* [Brief]: Please copy, exactly as they appear below, the lines from the one containing "Home (19, 72)" through the one containing "Contact us (158, 127)".

* [Available records]:
....................
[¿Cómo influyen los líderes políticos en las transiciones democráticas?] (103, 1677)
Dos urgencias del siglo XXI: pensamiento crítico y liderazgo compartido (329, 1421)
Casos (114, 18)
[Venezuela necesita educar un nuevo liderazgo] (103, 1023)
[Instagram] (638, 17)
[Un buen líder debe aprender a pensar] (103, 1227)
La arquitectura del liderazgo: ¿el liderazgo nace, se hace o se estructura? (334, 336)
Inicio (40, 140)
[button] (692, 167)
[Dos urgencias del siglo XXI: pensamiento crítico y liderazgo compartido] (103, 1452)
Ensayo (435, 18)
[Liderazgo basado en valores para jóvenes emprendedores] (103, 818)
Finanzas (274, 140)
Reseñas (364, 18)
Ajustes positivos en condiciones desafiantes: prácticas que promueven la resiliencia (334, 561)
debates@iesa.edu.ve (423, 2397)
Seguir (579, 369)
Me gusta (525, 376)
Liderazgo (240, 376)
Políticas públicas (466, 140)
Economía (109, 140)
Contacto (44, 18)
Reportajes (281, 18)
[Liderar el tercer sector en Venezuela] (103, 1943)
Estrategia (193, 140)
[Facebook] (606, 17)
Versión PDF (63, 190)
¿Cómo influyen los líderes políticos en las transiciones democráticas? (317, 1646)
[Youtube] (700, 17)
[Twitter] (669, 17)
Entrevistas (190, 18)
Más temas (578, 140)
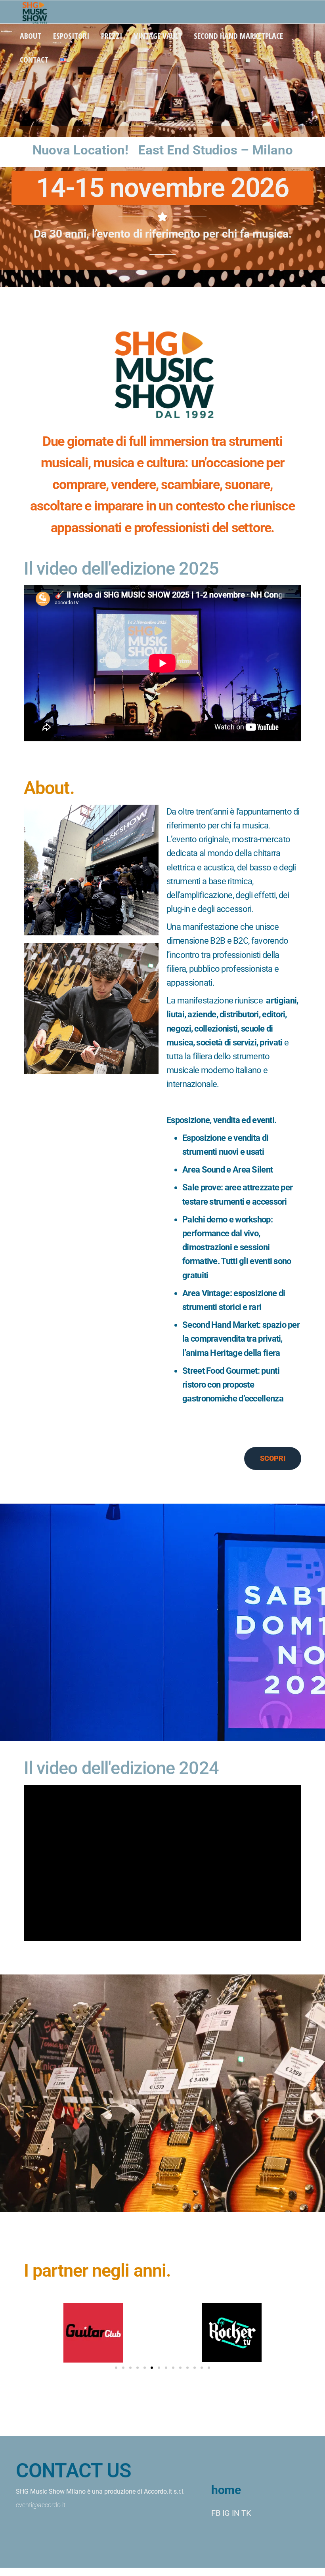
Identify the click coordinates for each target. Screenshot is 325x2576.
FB (215, 2513)
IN (235, 2513)
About (30, 35)
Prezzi (111, 35)
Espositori (71, 35)
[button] (116, 2368)
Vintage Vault (158, 35)
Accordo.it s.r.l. (164, 2491)
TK (246, 2513)
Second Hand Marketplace (238, 35)
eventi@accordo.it (40, 2505)
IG (226, 2513)
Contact (34, 59)
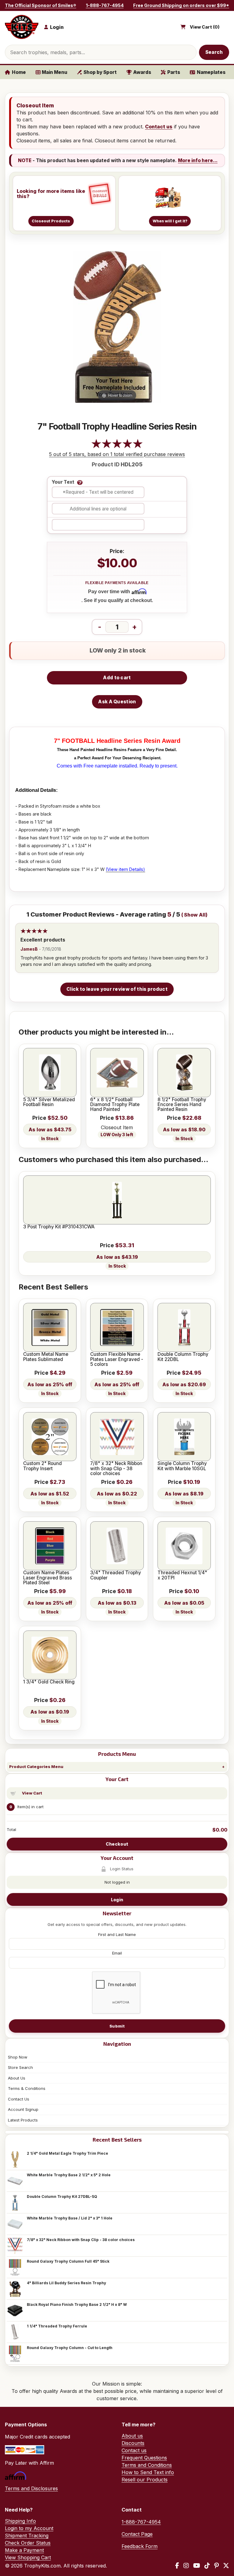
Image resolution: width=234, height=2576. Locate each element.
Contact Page (137, 2534)
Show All (195, 915)
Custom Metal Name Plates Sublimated (45, 1357)
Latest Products (23, 2120)
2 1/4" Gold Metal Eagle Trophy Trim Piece (67, 2153)
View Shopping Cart (28, 2557)
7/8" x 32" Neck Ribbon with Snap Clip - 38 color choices (81, 2239)
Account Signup (23, 2109)
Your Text (63, 482)
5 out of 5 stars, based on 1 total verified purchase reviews (117, 454)
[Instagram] (186, 2565)
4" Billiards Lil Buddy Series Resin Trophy (66, 2283)
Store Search (20, 2067)
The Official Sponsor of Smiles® (40, 5)
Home (19, 72)
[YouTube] (196, 2565)
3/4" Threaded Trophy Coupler (115, 1575)
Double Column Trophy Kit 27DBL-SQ (62, 2196)
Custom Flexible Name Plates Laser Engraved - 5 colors (116, 1359)
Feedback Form (140, 2546)
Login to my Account (29, 2528)
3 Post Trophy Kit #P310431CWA (59, 1226)
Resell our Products (145, 2480)
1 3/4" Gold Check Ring (49, 1682)
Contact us (158, 127)
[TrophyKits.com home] (21, 27)
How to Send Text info (148, 2472)
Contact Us (18, 2099)
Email (117, 1953)
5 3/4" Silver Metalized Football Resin (49, 1102)
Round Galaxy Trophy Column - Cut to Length (69, 2347)
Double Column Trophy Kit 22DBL (183, 1357)
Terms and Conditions (147, 2465)
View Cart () (205, 27)
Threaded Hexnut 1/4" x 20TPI (182, 1575)
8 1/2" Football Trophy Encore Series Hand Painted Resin (182, 1104)
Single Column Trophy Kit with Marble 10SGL (182, 1466)
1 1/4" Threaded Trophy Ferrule (57, 2326)
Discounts (133, 2443)
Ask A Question (117, 702)
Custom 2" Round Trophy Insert (42, 1466)
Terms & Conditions (26, 2088)
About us (132, 2436)
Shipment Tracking (26, 2535)
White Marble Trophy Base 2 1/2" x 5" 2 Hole (69, 2175)
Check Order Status (28, 2543)
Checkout (117, 1844)
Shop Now (17, 2057)
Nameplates (211, 72)
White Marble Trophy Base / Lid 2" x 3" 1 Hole (69, 2218)
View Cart (32, 1793)
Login (117, 1899)
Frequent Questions (144, 2458)
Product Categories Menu (36, 1766)
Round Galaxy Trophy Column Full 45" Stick (68, 2261)
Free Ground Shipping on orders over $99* (181, 5)
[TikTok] (207, 2565)
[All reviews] (117, 447)
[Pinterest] (216, 2565)
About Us (16, 2078)
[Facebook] (177, 2565)
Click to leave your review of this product (117, 989)
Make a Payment (24, 2550)
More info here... (198, 160)
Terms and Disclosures (31, 2488)
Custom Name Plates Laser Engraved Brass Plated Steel (47, 1577)
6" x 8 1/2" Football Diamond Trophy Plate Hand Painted (115, 1104)
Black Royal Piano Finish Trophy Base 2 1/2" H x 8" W (77, 2304)
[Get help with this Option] (80, 482)
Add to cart (117, 678)
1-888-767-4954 (105, 5)
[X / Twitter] (226, 2565)
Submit (117, 2026)
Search (214, 52)
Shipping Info (20, 2521)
....................
* [Output of the exercise]:
Home (19, 72)
[YouTube] (196, 2565)
3/4" Threaded Trophy Coupler (115, 1575)
Double Column Trophy Kit 27DBL-SQ (62, 2196)
Custom Flexible Name Plates Laser Engraved - 5 colors (116, 1359)
Feedback Form (140, 2546)
Login to my Account (29, 2528)
3 Post Trophy Kit #P310431CWA (59, 1226)
Resell our Products (145, 2480)
1 3/4" Gold Check Ring (49, 1682)
Contact us (158, 127)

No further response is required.